Teraz w marcu/kwietniu to dość często się to dziać zaczęło 4-5x w tyg. więc kupiłem ową kostkę na allegro za 50-60zł nie pamiętam

wymieniłem i od tego momentu mam spokój

Wiec chyba to było to
[ Dodano: 05 Cze 2011 18:57 ]
http://allegro.pl/kostka-stacyjki-fiat- ... 97762.html u tego gościa kupiłem - ale do PII mozna się zapytać

Na foto wygląda tak samo
Stacyjka oryg kosztuje 100-150zł ale z powodu kostki całej stacyjki kupować nie bede
[ Dodano: 05 Cze 2011 18:59 ]
używki bym nie kupował bo można znowu trafić na felerną

A to znowu nie taka rzadka usterka (kilka tematów z takimi/podobnymi objawami były na forum)

Swoją drogą ta kostka stacyjki ta co kupiłem czy stara jakościowo - kicha.
[ Dodano: 05 Cze 2011 19:00 ]
stefko napisał(a):
Nie wpadłem na to.... Może zapisać się jakiś komunikat i nic go nie sygnalizuje???
Jedynie co mi pokazywało że w historii zapisała sie lampka code.
[ Dodano: 05 Cze 2011 19:03 ]
Poza tym jest to jedyna usterka elektryki od nowości - teraz prawie 160 000km.
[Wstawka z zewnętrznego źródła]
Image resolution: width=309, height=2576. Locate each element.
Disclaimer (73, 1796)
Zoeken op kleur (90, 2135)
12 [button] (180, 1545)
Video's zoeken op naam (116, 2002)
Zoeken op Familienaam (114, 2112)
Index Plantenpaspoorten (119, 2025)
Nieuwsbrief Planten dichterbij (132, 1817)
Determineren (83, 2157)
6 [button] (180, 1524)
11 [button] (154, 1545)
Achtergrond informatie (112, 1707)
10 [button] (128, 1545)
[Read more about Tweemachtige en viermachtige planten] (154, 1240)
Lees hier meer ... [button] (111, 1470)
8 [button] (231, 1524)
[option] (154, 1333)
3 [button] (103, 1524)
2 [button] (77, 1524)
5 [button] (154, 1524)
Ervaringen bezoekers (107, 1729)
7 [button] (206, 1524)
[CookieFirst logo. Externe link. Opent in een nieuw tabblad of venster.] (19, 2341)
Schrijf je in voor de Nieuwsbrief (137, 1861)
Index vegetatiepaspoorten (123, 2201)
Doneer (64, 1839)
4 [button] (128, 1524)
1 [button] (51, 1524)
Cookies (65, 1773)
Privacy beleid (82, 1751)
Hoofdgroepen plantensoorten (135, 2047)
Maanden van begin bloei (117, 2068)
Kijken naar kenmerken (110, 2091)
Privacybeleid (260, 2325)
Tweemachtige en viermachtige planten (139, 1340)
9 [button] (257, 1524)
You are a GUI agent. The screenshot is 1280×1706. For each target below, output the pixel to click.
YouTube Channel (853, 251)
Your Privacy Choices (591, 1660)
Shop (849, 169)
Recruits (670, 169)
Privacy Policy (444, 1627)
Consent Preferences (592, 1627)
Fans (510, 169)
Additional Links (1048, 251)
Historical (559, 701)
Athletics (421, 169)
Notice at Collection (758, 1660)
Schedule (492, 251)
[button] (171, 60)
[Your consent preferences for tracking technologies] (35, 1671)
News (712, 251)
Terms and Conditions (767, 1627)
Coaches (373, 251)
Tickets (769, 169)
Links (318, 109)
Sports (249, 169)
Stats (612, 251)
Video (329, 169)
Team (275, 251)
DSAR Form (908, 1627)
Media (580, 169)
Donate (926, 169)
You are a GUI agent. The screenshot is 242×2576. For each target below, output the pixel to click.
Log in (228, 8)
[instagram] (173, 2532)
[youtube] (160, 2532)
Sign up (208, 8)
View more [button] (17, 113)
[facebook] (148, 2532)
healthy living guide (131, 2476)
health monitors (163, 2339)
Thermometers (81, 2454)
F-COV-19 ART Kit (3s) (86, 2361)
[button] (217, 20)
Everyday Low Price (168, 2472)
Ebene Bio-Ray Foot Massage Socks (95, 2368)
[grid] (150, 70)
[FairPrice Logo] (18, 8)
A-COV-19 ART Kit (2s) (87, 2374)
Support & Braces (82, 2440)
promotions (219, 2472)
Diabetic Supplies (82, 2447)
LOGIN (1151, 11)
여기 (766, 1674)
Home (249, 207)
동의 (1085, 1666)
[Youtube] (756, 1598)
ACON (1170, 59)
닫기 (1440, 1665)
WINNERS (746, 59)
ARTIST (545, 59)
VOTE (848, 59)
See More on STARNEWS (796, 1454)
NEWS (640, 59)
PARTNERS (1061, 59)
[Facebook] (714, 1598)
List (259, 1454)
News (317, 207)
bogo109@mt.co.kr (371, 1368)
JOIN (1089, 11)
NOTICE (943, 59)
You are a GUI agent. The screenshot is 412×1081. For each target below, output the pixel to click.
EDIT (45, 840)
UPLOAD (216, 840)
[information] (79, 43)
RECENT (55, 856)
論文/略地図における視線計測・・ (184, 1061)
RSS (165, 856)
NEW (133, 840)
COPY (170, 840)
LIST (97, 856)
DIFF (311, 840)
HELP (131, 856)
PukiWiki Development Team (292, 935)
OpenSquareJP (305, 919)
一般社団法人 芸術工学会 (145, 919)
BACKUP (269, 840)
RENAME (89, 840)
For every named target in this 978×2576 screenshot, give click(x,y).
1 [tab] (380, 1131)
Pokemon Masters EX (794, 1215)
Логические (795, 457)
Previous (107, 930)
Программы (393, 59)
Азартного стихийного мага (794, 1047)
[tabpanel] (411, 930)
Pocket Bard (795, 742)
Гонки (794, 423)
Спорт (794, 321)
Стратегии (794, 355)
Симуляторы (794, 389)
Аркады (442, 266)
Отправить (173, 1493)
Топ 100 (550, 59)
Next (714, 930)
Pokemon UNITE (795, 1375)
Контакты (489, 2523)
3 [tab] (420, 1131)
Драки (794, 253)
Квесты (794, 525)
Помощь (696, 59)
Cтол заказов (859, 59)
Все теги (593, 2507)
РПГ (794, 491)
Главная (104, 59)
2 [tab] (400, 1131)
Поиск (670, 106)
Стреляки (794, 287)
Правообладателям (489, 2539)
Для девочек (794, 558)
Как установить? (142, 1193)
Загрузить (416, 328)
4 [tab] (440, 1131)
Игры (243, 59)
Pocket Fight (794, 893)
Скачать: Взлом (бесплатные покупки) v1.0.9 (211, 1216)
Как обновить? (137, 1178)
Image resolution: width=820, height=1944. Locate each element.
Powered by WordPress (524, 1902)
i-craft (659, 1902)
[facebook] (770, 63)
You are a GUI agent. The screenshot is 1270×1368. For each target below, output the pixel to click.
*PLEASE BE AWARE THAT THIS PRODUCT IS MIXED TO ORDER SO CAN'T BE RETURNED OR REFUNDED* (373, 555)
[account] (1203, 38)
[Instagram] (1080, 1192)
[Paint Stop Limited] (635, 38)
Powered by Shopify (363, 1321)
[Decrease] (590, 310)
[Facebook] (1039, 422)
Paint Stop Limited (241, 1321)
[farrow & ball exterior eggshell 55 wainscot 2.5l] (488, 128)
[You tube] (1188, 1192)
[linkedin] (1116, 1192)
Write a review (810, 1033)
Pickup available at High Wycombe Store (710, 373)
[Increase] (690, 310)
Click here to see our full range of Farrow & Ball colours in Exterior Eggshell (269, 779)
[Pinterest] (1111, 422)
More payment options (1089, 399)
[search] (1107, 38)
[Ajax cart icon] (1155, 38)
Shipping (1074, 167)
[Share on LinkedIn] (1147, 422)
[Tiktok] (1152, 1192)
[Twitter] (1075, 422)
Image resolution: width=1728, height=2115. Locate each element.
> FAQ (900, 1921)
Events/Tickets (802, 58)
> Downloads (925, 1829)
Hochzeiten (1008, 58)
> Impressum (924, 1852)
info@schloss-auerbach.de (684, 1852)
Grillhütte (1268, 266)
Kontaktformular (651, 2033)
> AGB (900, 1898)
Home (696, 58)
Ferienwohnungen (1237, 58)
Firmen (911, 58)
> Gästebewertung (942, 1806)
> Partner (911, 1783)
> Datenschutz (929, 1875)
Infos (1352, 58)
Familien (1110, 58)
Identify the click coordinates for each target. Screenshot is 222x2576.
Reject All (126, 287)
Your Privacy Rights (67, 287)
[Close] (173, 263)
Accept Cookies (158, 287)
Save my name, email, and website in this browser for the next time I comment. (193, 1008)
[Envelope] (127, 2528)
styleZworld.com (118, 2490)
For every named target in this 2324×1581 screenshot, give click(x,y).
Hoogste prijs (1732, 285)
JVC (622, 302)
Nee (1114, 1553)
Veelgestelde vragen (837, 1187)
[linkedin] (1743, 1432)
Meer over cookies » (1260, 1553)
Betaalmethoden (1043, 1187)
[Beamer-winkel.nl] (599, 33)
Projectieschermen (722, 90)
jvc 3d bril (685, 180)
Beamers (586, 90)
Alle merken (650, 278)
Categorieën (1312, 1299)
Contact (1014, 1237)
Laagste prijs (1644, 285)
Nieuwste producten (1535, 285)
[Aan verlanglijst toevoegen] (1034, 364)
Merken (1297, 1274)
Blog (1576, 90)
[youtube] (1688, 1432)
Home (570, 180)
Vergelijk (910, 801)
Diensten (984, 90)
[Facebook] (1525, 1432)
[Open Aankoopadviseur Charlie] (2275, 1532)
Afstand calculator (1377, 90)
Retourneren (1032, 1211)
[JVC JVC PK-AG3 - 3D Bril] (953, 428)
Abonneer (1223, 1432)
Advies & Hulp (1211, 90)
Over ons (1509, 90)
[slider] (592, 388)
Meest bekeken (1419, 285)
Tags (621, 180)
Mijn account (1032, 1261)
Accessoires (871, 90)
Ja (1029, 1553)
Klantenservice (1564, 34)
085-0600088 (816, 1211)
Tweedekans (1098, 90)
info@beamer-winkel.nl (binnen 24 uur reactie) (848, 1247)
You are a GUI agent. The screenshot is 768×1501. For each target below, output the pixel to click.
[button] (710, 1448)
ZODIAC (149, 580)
Ale pierwszy taki numer zdarzył się we wrześniu/październiku 2008 a wtedy miał nieco ponad 100kkm (100-105)
[ Dodano: 05 Cze 2011 19:10 ]
Na początku myślałem ze to bodykomp pada

Ale drogą dedukcji doszedłem do tego
I patent żeby szybko odpalić i nie stać jak idiota, wstydzić się że nie odpala

- przekręcić na pozycje PARK

i po tym przechodzi. Ale te numery że nie odpalał były w początkowej fazie - 3-4x. Potem zawsze od razu odpalał.
[ Dodano: 05 Cze 2011 19:33 ]
Ogólnie chamska usterka bo żeby ją definitywnie namierzyć trzeba trafić w moment kiedy to się dzieje, a zanim się dobierze człowiek do elektryki to przechodzi. I objawy nigdy nie są w 100% identyczne.